USE OF THE APPLICATION SERVICES IS AT CUSTOMER’S SOLE RISK. THE APPLICATION SERVICES ARE PROVIDED ON AN “AS IS” AND “AS AVAILABLE” BASIS. ZeMoSo AND ITS SUPPLIERS AND LICENSORS EXPRESSLY DISCLAIM ALL WARRANTIES OF ANY KIND, WHETHER EXPRESS OR IMPLIED, INCLUDING, BUT NOT LIMITED TO THE IMPLIED INDEMNITIES AND WARRANTIES OF MERCHANTABILITY, FITNESS FOR A PARTICULAR PURPOSE, TITLE, AND NON-INFRINGEMENT. ZeMoSo DOES NOT GUARANTEE THE ACCURACY, COMPLETENESS, OR USEFULNESS OF THE APPLICATION SERVICES, AND CUSTOMER RELIES ON THE APPLICATION SERVICES AT CUSTOMER’S OWN RISK. ANY MATERIAL THAT CUSTOMER ACCESSES OR OBTAINS THROUGH THE APPLICATION SERVICES, INCLUDING CUSTOMER CONTENT, IS DONE AT CUSTOMER’S OWN DISCRETION AND RISK AND CUSTOMER WILL BE SOLELY RESPONSIBLE FOR ANY DAMAGE TO CUSTOMER’S COMPUTER OR LOSS OF DATA THAT RESULTS FROM THE DOWNLOAD OF ANY MATERIAL THROUGH THE APPLICATION SERVICES. NO ADVICE OR INFORMATION, WHETHER ORAL OR WRITTEN, OBTAINED BY CUSTOMER FROM ZeMoSo OR THROUGH OR FROM THE APPLICATION SERVICES WILL CREATE ANY WARRANTY NOT EXPRESSLY STATED IN THIS AGREEMENT.
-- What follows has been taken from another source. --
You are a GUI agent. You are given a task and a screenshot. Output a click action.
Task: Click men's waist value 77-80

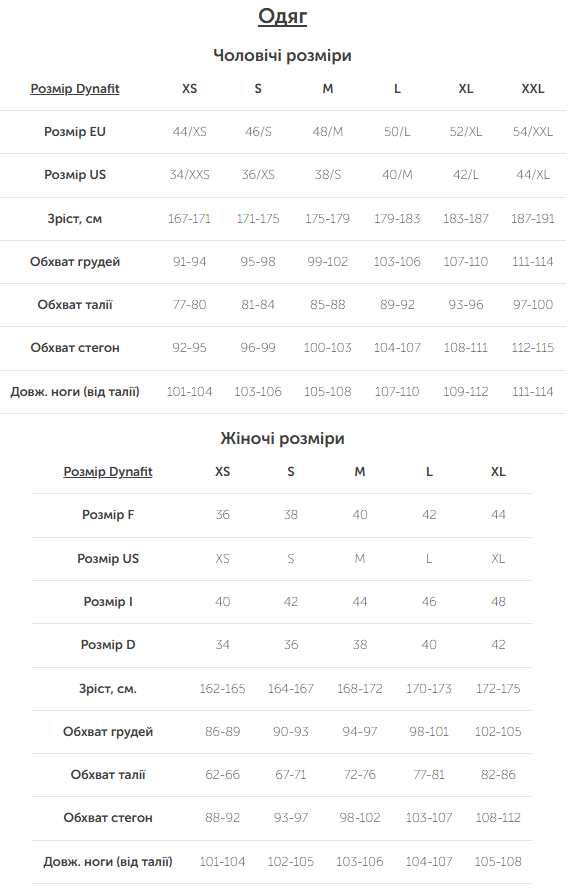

ZeMoSo AND ITS SUPPLIERS AND LICENSORS WILL NOT BE LIABLE FOR ANY DIRECT, INDIRECT, INCIDENTAL, SPECIAL, CONSEQUENTIAL, OR EXEMPLARY DAMAGES, INCLUDING BUT NOT LIMITED TO, DAMAGES FOR LOSS OF PROFITS, GOODWILL, USE, DATA, OR OTHER INTANGIBLE LOSSES (EVEN IF ZeMoSo HAS BEEN ADVISED OF THE POSSIBILITY OF THESE DAMAGES), RESULTING FROM CUSTOMER’S USE OF THE APPLICATION SERVICES. UNDER NO CIRCUMSTANCES WILL THE TOTAL LIABILITY OF ZeMoSo AND ITS SUPPLIERS AND LICENSORS OF ALL KINDS ARISING OUT OF OR RELATED TO CUSTOMER’S USE OF THE APPLICATION SERVICES (INCLUDING BUT NOT LIMITED TO WARRANTY CLAIMS), REGARDLESS OF THE FORUM AND REGARDLESS OF WHETHER ANY ACTION OR CLAIM IS BASED ON CONTRACT, TORT, NEGLIGENCE OR OTHERWISE, EXCEED THE AMOUNTS, IF ANY, THAT CUSTOMER HAS PAID TO ZeMoSo FOR CUSTOMER’S USE OF THE APPLICATION SERVICES FOR THE TWELVE (12) MONTH PERIOD PRIOR TO THE CLAIM.
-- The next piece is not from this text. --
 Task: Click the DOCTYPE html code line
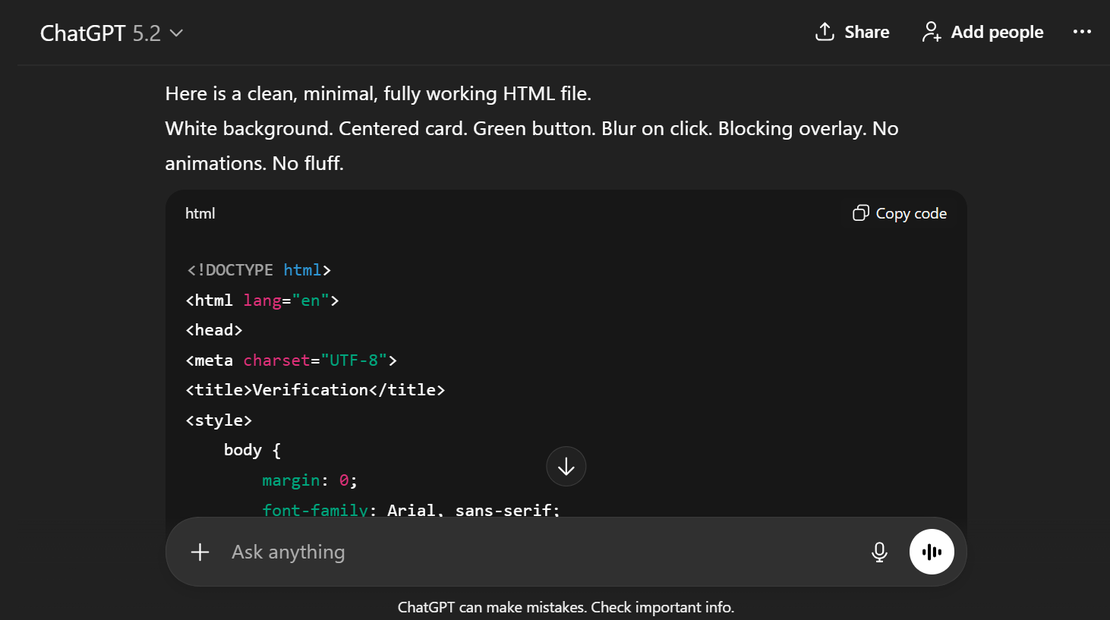[x=258, y=270]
Customer will defend, indemnify and hold harmless ZeMoSo, its suppliers and licensors, and its respective subsidiaries, affiliates, officers, agents, employees, representatives, and assigns, from any costs, damages, expenses, and liability caused by Customer’s use of the Application Services, Customer’s violation of this Agreement, Customer Content, or Customer’s violation of any rights of a third party through use of the Application Services.
This Agreement shall be governed by and construed in accordance with the laws of the State of Texas. Venue for any lawsuit to enforce or interpret this Agreement shall be in an appropriate court located in Dallas County, Texas.
ZeMoSo’s failure to enforce any right or provision in this Agreement will not constitute a waiver of such right or provision unless acknowledged and agreed to by ZeMoSo in writing. In the event that a court of competent jurisdiction finds any provision of this Agreement to be illegal, invalid, or unenforceable, the remaining provisions will remain in full force and effect.
The terms and conditions which by their nature are intended to survive termination of this Agreement shall survive, including Restrictions, Disclaimer of Warranties, Feedback, Indemnity, and Limitation of Liability. This Agreement contains the entire understanding of the parties on the subject matter hereof.